At a Glance
- CASIS funding was matched at a ratio of 1:12 by committed funding from third-party sponsors and the awarded institutions.
- More than 50% of new projects awarded over the past three years have only required ISS National Lab allocation—no grant funding.
- Almost $190 million in external, non-NASA funding has been committed to date in support of specific ISS National Lab R&D projects.
- Of the newly awarded projects, 55% of awards represent new-to-space users.
The ISS National Lab continued cultivating innovative R&D ideas from across the U.S. in FY20, spanning from the east coast to the west coast and including the first CASIS awards to institutions in Idaho (Boise State University) and New Hampshire (Dartmouth, in Hanover; refer to the project map for more information). Multiple resource constraints and the global COVID-19 pandemic slowed the number of proposals submitted and awarded; however, more than 30 high-scoring proposals were still awarded flight opportunities this year.
Continuing a historical trend, these new projects also involved significant cost sharing. In FY20, CASIS funding was matched at a ratio of 1:12 by committed funding from non-NASA, third-party sponsors and the awarded institutions themselves. In fact, more than 50% of new projects awarded over the past three years have only required ISS National Lab allocation—no grant funding was awarded to support the R&D activity. Almost $190 million in external, non-NASA funding has been committed to date in support of specific ISS National Lab R&D projects—more than half of which is from commercial entities. Multiyear, multiproject agreements with government and commercial sponsors represent more than $50 million of these cost-sharing funds.

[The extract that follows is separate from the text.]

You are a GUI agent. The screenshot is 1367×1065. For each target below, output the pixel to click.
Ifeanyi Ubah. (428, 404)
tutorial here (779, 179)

Of the newly awarded projects, 45% came from investigators that had previously completed an ISS National Lab-sponsored project, for example:
- Implementation Partners Made In Space (Jacksonville, FL), Rhodium Scientific (San Antonio, TX), Space Tango (Lexington, KY), and Techshot (Greenville, IN) received new awards.

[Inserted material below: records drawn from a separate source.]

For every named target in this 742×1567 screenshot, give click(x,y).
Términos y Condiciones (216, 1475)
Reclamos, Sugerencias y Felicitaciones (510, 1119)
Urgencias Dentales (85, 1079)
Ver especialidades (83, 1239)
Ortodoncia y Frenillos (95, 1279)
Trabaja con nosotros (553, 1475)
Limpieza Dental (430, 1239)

- LaunchPad Medical (Lowell, MA)—a previous recipient of the Boeing Technology in Space Prize that studied the effectiveness of an injectable bone adhesive (Tetranite®) in space—will launch a second experiment to study post-fracture bone healing using skeletal stem cells.
- Merck & Co. (Kenilworth, NJ), which published findings this year from previous work crystallizing pembrolizumab, the active pharmaceutical agent in the immuno-oncology drug Keytruda®, will fly more research related to monoclonal antibody crystallization.
Examples from the 55% of awards representing new-to-space users include:
- Startups AXONIS Therapeutics (Cambridge, MA) and Encapsulate (Farmington, CT), this year’s winners of the Boeing Technology in Space Prize, which will be studying breakthrough neuro-regenerative therapies and personalized cancer therapy screening, respectively.
- Nanohmics (Austin, TX), which will fly the world’s smallest spectrograph to the ISS for a technology demonstration.
- Purdue (West Lafayette, IN), Dartmouth (Hanover, NH), Northeastern (Boston, MA), and other well-respected research universities.
Awarded projects continued to fall largely within the realms of biomedical and materials science, with a record number of proposals awarded in the area of advanced materials research—many utilizing the MISSE Flight Facility, which is operated by woman-owned small business Alpha Space Test & Research Alliance (Houston, TX).
Moreover, 75% of the awards this year resulted from research solicitations aimed at addressing national priorities; for example, the multiyear solicitations co-sponsored by NSF in the areas of Transport Phenomena and Tissue Engineering and Mechanobiology (nine awarded projects this year).